The days grow long, the mountains

Beautiful. The south wind blows

Over blossoming meadows.

Newly arrived swallows dart

Over the steaming marshes.

Ducks in pairs drowse on the warm sand.

Almost as famous a favorite son of Chengdu as the panda is the Tang Dynasty poet Du Fu (712 – 770), praised by Kenneth Rexroth as “The greatest non-epic non-dramatic poet to survive in any language.” His “thatched cottage,” or rather a reconstruction of it, is, with the surrounding park, one of the most popular tourist destinations in the city, though it is also popular among residents. For the benefit of foreign tourists a sign points the way to “Exhibition hall of poetic saint is famous through all eternities.”

### [Data shown]
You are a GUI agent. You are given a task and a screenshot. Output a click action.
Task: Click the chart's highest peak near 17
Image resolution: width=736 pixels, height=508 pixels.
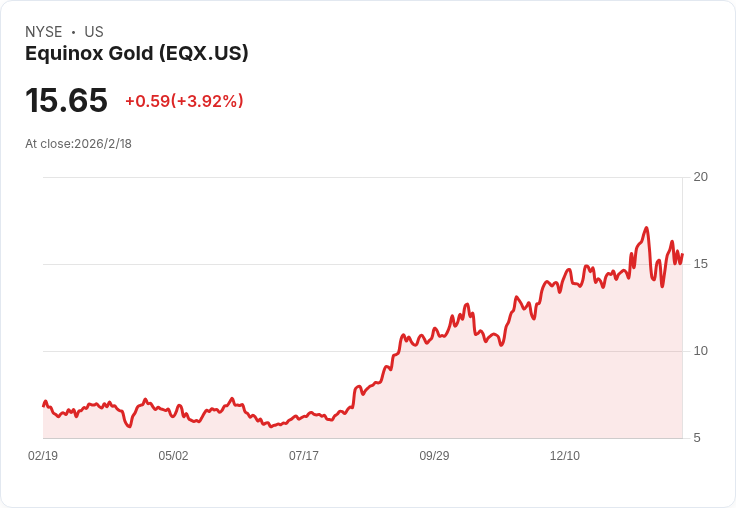coord(646,228)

### [Short problem]
Return the entire passage on Du Fu and his Chengdu cottage verbatim, from the opening verse lines through the closing sentence.

### [Result]
The days grow long, the mountains

Beautiful. The south wind blows

Over blossoming meadows.

Newly arrived swallows dart

Over the steaming marshes.

Ducks in pairs drowse on the warm sand.

Almost as famous a favorite son of Chengdu as the panda is the Tang Dynasty poet Du Fu (712 – 770), praised by Kenneth Rexroth as “The greatest non-epic non-dramatic poet to survive in any language.” His “thatched cottage,” or rather a reconstruction of it, is, with the surrounding park, one of the most popular tourist destinations in the city, though it is also popular among residents. For the benefit of foreign tourists a sign points the way to “Exhibition hall of poetic saint is famous through all eternities.”